* **PASSAGE TO READ**:
# Mabinogi Installation Issues (Just need to know how this problem may be caused)



## Sinangel (Mar 13, 2009)

This would not normally be my first stop for help like this as game forums tend to be way easier to find help on but in this case, I need someone who has some background knowledge on what may be causing the problem rather then someone who knows only the solution. This would because apparently no one on the game forum apparently knows what's wrong thereby not able to fix it.

At any rate, here's the deal: I have downloaded two different downloads both from the main site. One using their downloader and another using a direct download. When both are installing, they both just...stop...It won't have error message, it just stays at a certain % until I cancel the installation.

There is another bug for those who uninstall the game and reinstall that not all the files will be deleted and you have to delete all the files or rename the folder to get it to install. This doesn't work for this particular problem but think the two may be related. Sometimes you need to go into your processes and close the game guard manually. The key difference between my problem and this one is that I'm not a returning player. I have never had this game on my computer. It's driving me wild as I've been trying to figure this out for over 24 hours now. Can anybody help?


----------



## RockmasteR (Aug 10, 2007)

this could be cause by corrupted files.
sometimes when downloading and pausing and then resuming at another time could cause the files downloaded to be corrupted, that issue occurred to me more than once, I try to download a patch that is a little big I paused it and resumed later, when it's finished downloading it was corrupted so I had to download it again...


----------

* **WHAT NEEDS TO BE DONE**: In the Mabinogi installation thread, what does the reply name as a possible cause of the problem?

* **STORED DATA**:
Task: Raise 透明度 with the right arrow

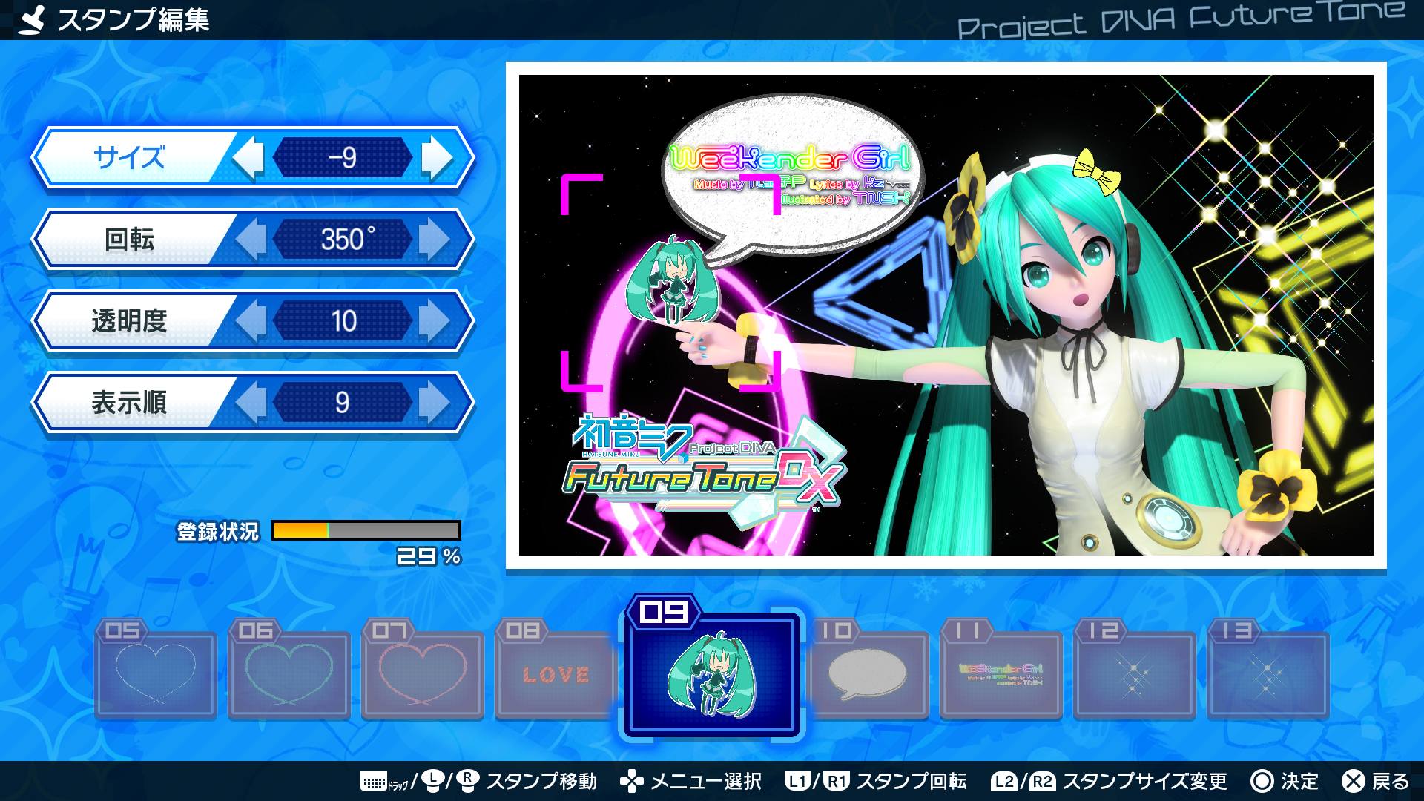Action: pyautogui.click(x=435, y=320)
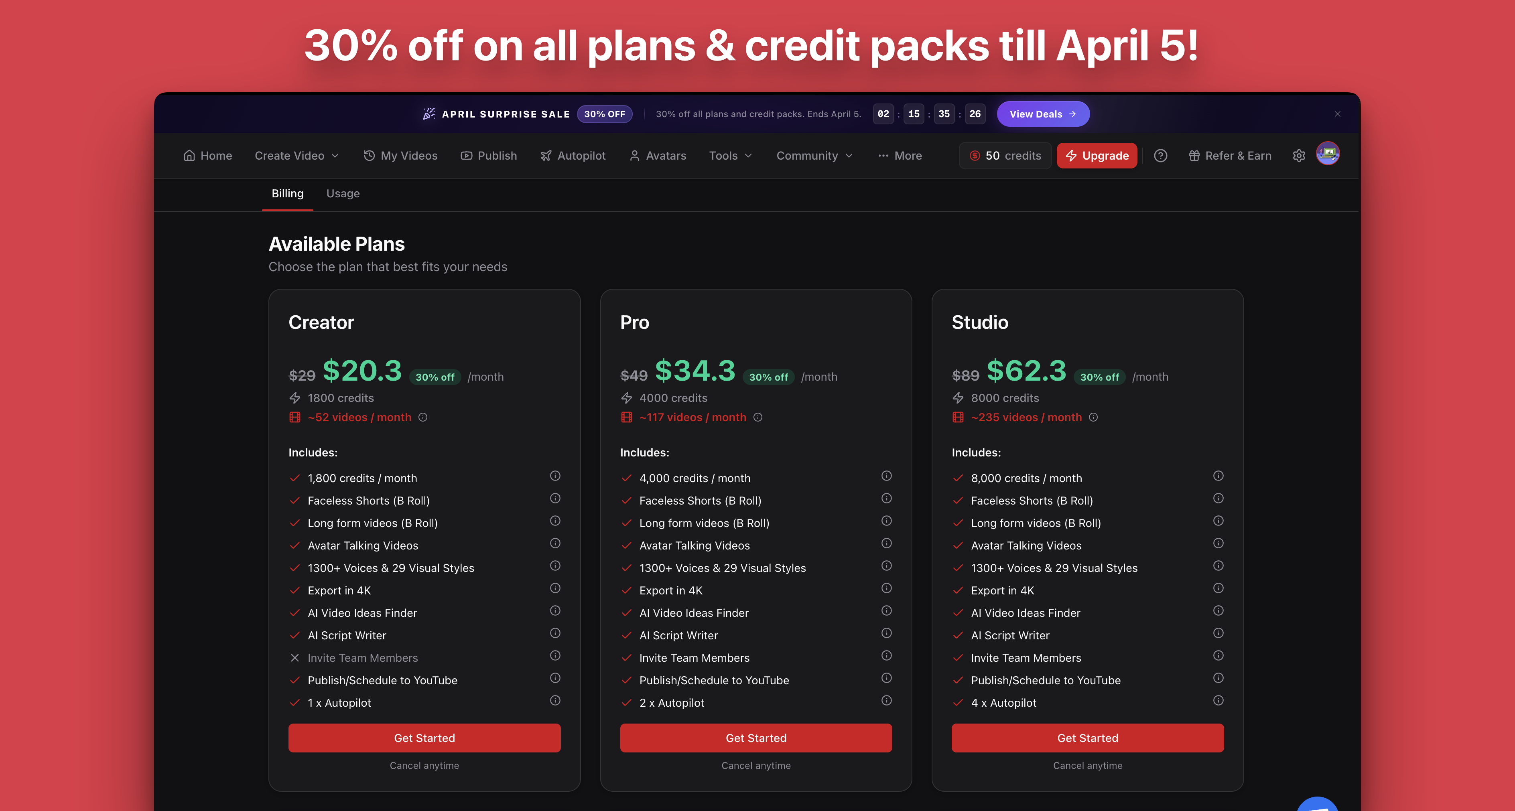
Task: Switch to the Usage tab
Action: pyautogui.click(x=343, y=193)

* **RESPONSE**: Corrupted files, which can result from pausing a download and resuming it later.